__Directions for this task__. Only one stretch of the material below is wanted: everything from the line containing "Sports (90, 877)" down to the line containing "[button] (17, 10)", both ends included. Repeat it exactly and skip the pictures.

—————

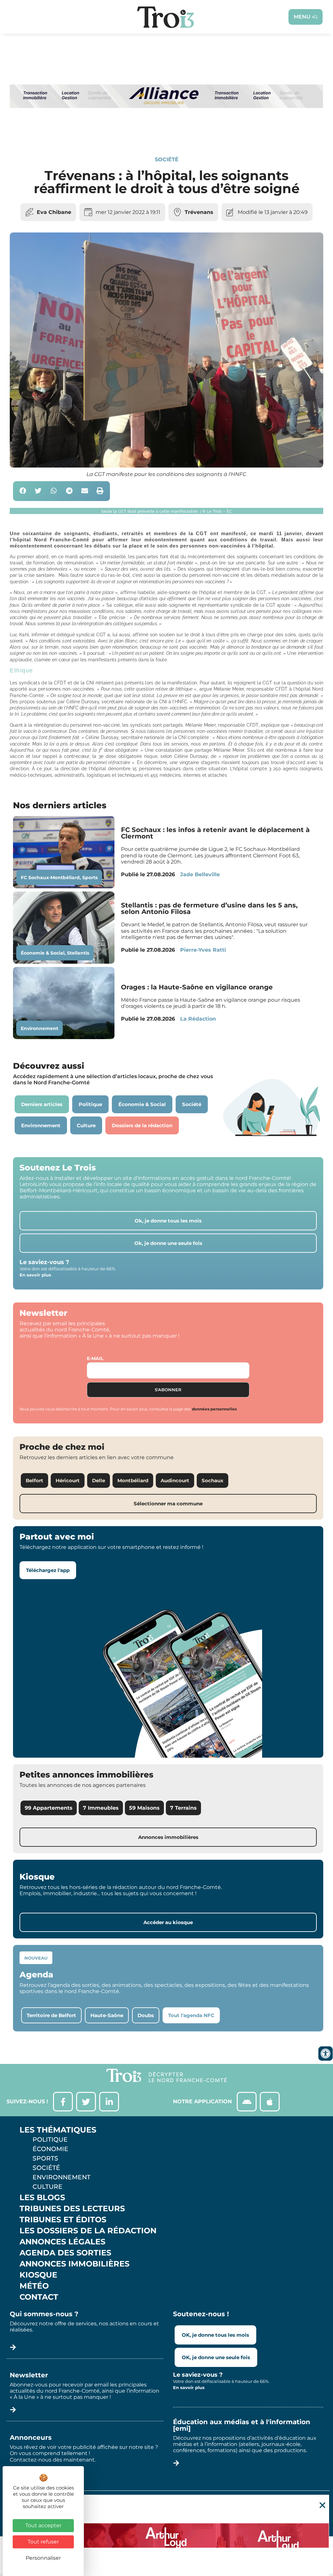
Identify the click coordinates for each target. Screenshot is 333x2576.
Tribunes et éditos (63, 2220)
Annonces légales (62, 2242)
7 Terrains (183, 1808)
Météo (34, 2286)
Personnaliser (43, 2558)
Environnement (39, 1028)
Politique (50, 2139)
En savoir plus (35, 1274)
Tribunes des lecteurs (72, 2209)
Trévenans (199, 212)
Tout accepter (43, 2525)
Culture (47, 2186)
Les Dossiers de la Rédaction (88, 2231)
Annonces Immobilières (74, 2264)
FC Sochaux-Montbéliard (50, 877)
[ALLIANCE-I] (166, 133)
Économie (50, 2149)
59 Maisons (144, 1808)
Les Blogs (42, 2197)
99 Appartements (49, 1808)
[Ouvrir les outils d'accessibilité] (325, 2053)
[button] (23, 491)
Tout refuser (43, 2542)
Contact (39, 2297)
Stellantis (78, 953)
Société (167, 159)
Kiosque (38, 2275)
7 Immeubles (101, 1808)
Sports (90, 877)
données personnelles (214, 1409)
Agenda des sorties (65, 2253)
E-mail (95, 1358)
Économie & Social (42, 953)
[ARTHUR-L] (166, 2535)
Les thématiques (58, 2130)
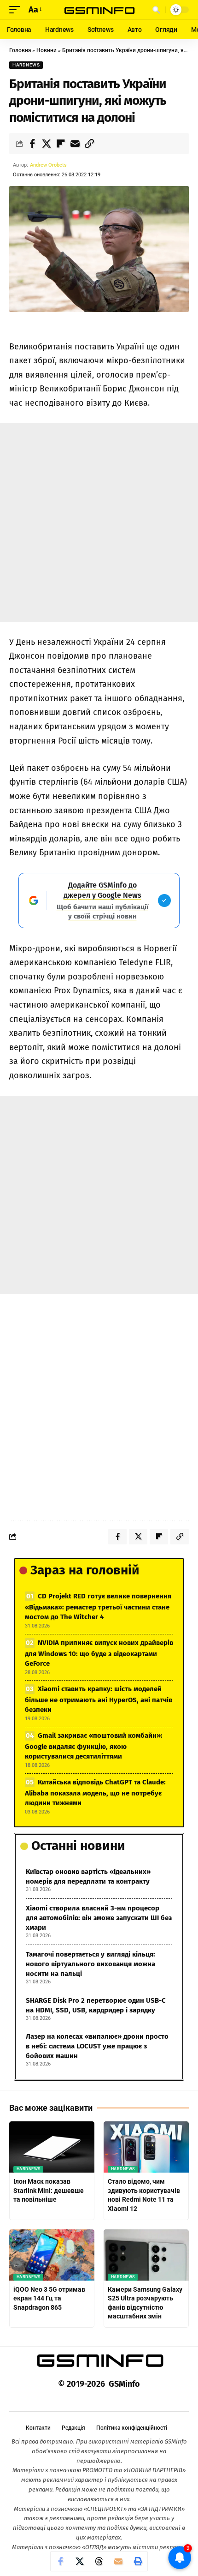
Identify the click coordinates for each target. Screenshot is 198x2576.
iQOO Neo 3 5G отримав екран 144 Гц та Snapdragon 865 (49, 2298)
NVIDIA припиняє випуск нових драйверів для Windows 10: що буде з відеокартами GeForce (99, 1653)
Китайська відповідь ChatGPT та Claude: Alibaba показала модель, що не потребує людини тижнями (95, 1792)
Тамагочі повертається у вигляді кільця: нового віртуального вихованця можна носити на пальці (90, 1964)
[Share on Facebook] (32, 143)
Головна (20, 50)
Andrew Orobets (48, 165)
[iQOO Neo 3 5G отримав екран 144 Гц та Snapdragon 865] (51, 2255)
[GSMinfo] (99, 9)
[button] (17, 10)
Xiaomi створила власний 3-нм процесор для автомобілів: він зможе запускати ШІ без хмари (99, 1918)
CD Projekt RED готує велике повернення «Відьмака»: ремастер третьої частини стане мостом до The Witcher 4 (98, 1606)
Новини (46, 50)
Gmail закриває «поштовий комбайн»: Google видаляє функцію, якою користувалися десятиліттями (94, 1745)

—————

__Task output__.
Sports (90, 877)
données personnelles (214, 1409)
Agenda des sorties (65, 2253)
E-mail (95, 1358)
Économie & Social (42, 953)
[ARTHUR-L] (166, 2535)
Les thématiques (58, 2130)
Identify the click coordinates for each target. Screenshot is 198x2576.
iQOO Neo 3 5G отримав екран 144 Гц та Snapdragon 865 (49, 2298)
NVIDIA припиняє випуск нових драйверів для Windows 10: що буде з відеокартами GeForce (99, 1653)
Китайська відповідь ChatGPT та Claude: Alibaba показала модель, що не потребує людини тижнями (95, 1792)
Тамагочі повертається у вигляді кільця: нового віртуального вихованця можна носити на пальці (90, 1964)
[Share on Facebook] (32, 143)
Головна (20, 50)
Andrew Orobets (48, 165)
[iQOO Neo 3 5G отримав екран 144 Гц та Snapdragon 865] (51, 2255)
[GSMinfo] (99, 9)
[button] (17, 10)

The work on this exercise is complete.